An expert has noted that crucial details were absent from the JFK assassination files released by the Trump administration on Tuesday. Author James Johnston told USA Today that the transcript of the initial conversation between President Lyndon Johnson and CIA Director John McCone following the 1963 assassination has yet to be released. He added that this document could help shed light on potential Cuban involvement in Kennedy’s killing, especially considering the president’s well-known attempts to use the CIA to target communist dictator Fidel Castro.

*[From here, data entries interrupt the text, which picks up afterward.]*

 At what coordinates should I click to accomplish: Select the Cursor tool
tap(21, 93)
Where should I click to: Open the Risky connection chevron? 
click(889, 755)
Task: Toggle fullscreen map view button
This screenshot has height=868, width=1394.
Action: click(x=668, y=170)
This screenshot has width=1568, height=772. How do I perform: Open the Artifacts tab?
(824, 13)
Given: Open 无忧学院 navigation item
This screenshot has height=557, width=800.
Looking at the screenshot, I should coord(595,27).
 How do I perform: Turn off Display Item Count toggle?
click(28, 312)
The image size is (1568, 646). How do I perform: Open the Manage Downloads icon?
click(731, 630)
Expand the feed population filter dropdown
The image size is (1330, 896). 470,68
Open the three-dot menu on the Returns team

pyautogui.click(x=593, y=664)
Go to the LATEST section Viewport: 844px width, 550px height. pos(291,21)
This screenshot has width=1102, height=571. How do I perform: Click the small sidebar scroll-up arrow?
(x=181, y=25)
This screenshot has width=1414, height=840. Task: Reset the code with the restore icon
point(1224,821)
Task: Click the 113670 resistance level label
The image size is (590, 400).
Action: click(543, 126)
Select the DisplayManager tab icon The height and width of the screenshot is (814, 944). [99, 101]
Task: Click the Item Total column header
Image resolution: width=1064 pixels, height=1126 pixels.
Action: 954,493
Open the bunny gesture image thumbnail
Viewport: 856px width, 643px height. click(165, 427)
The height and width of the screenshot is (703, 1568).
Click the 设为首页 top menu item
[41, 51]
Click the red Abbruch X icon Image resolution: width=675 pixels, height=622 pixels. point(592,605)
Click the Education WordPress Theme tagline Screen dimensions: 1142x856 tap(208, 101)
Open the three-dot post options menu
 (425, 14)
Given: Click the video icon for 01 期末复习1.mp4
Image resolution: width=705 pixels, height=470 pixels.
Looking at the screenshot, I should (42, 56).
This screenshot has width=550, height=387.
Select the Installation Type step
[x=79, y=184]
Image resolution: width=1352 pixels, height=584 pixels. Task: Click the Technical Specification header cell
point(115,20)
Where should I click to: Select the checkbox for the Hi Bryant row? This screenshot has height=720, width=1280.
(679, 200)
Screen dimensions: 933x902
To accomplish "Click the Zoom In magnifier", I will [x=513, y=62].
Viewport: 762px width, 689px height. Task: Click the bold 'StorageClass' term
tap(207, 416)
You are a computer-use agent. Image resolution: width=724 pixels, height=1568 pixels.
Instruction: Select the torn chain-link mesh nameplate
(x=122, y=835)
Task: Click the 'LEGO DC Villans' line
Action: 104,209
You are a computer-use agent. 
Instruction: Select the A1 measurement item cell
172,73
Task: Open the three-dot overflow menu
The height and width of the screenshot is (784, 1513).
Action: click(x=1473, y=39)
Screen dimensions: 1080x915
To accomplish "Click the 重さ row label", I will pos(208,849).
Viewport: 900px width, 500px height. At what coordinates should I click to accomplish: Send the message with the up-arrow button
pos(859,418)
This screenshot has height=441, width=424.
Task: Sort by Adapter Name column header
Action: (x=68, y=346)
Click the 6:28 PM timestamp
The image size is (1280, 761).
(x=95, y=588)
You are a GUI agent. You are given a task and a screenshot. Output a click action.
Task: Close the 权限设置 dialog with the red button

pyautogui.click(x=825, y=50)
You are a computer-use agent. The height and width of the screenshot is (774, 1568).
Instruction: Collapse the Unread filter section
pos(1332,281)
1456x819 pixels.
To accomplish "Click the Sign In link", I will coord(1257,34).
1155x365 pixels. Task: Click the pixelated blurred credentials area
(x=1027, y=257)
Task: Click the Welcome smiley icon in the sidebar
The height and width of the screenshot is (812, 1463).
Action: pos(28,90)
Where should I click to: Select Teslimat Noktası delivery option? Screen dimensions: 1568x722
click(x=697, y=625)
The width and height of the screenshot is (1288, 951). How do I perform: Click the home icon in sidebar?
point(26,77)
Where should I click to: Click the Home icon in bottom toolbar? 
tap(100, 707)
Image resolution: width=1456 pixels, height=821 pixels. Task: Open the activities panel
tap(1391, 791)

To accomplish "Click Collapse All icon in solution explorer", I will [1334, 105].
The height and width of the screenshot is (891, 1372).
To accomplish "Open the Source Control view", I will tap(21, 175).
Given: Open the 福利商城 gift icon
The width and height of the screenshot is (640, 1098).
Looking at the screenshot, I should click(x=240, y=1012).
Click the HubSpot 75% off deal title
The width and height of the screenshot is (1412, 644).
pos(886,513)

Politico reported that McCone had been accused of withholding “incendiary” information from the Warren Commission during its investigation into the assassination. The undisclosed details involved plots to assassinate Castro, suggesting that the CIA was “in cahoots with the mafia.” Without this information, the Commission never explored the possibility that Oswald might have had accomplices in Cuba or elsewhere—individuals who could have sought retaliation against JFK for his attempt on Castro’s life. McCone’s cover-up was described as “benign,” with him and other top CIA officials aiming to steer the investigation toward Lee Harvey Oswald, whom they believed acted alone.
Following an order from President Donald Trump, more than 63,000 pages of records related to President Kennedy’s 1963 assassination were released Tuesday—many without the redactions that had long puzzled historians and fueled conspiracy theories. The U.S. National Archives and Records Administration posted roughly 2,200 files containing these documents on its website.
The records include typewritten reports and handwritten notes spanning decades. Among the details are claims from a top CIA agent that the deep state was responsible, assertions that Oswald was a “poor shot,” and indications that the Secret Service had been warned as early as August—three months before the assassination—that Kennedy was in danger.
The release of the files caught Trump’s national security team off guard, as they spent 24 hours assessing potential security risks before publication. When the files were released at around 7 p.m., they sparked widespread criticism. Liberals dismissed the move as a mere repeat of a similar release by Joe Biden years ago, while MAGA supporters were upset that the documents still contained redactions and unanswered questions, leading experts to call them “impenetrable.”
Most of the National Archives’ extensive collection—over 6 million pages of records, photographs, films, sound recordings, and artifacts related to the assassination—had already been made public. Before Tuesday, researchers estimated that between 3,000 and 3,500 files remained unreleased, either entirely or partially. Additionally, just last month, the FBI announced it had uncovered approximately 2,400 new records related to the assassination.
Jefferson Morley, vice president of the Mary Ferrell Foundation—a repository for assassination files—stated on X that the release is “an encouraging start.” He added that much of the excessive classification of trivial information has been removed from the documents.